WORK TASK:
Among the entries below, extract exactly the lines that run from the one with "Aeonium (108, 1670)" through the one with "Site Kullanım Şartları (99, 2327)", both ends included.

Records from a data collection:
※
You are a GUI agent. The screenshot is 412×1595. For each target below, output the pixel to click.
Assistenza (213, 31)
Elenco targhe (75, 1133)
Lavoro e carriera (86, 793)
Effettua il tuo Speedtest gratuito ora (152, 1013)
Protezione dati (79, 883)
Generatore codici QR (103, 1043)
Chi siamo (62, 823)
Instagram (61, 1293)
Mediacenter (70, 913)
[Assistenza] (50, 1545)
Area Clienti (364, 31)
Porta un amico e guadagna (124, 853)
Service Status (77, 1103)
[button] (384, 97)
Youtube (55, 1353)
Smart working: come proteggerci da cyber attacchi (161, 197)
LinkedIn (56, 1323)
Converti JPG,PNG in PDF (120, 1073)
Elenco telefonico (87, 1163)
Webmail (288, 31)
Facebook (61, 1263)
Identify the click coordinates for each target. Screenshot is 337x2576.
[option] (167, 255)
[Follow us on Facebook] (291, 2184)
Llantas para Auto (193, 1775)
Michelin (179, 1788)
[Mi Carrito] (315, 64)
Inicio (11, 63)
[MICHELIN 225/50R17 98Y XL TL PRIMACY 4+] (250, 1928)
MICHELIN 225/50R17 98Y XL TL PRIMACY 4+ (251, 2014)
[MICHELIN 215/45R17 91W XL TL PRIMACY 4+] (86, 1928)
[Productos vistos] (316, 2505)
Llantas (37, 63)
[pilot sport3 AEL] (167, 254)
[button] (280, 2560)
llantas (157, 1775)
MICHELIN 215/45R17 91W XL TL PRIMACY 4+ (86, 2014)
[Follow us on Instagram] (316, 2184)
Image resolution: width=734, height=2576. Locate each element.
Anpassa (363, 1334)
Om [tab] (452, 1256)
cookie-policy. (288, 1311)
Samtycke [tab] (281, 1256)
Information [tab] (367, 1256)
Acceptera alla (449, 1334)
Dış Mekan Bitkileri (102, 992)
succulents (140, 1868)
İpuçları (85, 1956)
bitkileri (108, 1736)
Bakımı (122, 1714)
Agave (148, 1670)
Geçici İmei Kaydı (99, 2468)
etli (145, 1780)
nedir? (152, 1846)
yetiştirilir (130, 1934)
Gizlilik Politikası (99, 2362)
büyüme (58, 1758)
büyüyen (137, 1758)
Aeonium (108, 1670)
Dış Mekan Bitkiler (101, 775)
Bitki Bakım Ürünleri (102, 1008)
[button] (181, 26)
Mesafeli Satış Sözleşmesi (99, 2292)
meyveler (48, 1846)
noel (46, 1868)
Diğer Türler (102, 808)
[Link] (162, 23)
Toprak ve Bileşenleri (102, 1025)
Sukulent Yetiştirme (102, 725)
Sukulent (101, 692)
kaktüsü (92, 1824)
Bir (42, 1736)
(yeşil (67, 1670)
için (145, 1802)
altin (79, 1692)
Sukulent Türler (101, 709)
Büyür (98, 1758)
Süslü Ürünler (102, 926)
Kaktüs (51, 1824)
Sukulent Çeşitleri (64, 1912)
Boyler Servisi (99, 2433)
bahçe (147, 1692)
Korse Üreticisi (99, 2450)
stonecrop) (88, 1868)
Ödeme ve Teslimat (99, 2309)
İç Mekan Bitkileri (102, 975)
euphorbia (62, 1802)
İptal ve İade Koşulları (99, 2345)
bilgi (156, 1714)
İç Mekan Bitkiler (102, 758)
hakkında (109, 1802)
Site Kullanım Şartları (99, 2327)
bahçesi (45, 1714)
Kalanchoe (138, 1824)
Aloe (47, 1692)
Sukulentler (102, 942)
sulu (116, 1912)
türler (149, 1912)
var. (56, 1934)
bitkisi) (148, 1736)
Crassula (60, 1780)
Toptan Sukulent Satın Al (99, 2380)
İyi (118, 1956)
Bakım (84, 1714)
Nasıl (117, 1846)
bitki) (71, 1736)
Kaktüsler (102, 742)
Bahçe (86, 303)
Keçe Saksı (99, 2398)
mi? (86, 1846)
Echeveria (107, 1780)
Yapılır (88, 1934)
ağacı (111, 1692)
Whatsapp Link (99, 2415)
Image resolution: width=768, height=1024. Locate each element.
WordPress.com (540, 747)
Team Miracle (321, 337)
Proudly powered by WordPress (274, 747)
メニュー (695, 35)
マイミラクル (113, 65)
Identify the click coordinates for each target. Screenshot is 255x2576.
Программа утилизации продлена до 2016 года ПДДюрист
※
ANSWER BOX:
Aeonium (108, 1670)
Dış Mekan Bitkiler (101, 775)
Bitki Bakım Ürünleri (102, 1008)
[button] (181, 26)
Mesafeli Satış Sözleşmesi (99, 2292)
meyveler (48, 1846)
noel (46, 1868)
Diğer Türler (102, 808)
[Link] (162, 23)
Toprak ve Bileşenleri (102, 1025)
Sukulent Yetiştirme (102, 725)
Sukulent (101, 692)
kaktüsü (92, 1824)
Bir (42, 1736)
(yeşil (67, 1670)
için (145, 1802)
altin (79, 1692)
Sukulent Türler (101, 709)
Büyür (98, 1758)
Süslü Ürünler (102, 926)
Kaktüs (51, 1824)
Sukulent Çeşitleri (64, 1912)
Boyler Servisi (99, 2433)
bahçe (147, 1692)
Korse Üreticisi (99, 2450)
stonecrop) (88, 1868)
Ödeme ve Teslimat (99, 2309)
İç Mekan Bitkileri (102, 975)
euphorbia (62, 1802)
İptal ve İade Koşulları (99, 2345)
bilgi (156, 1714)
İç Mekan Bitkiler (102, 758)
hakkında (109, 1802)
Site Kullanım Şartları (99, 2327)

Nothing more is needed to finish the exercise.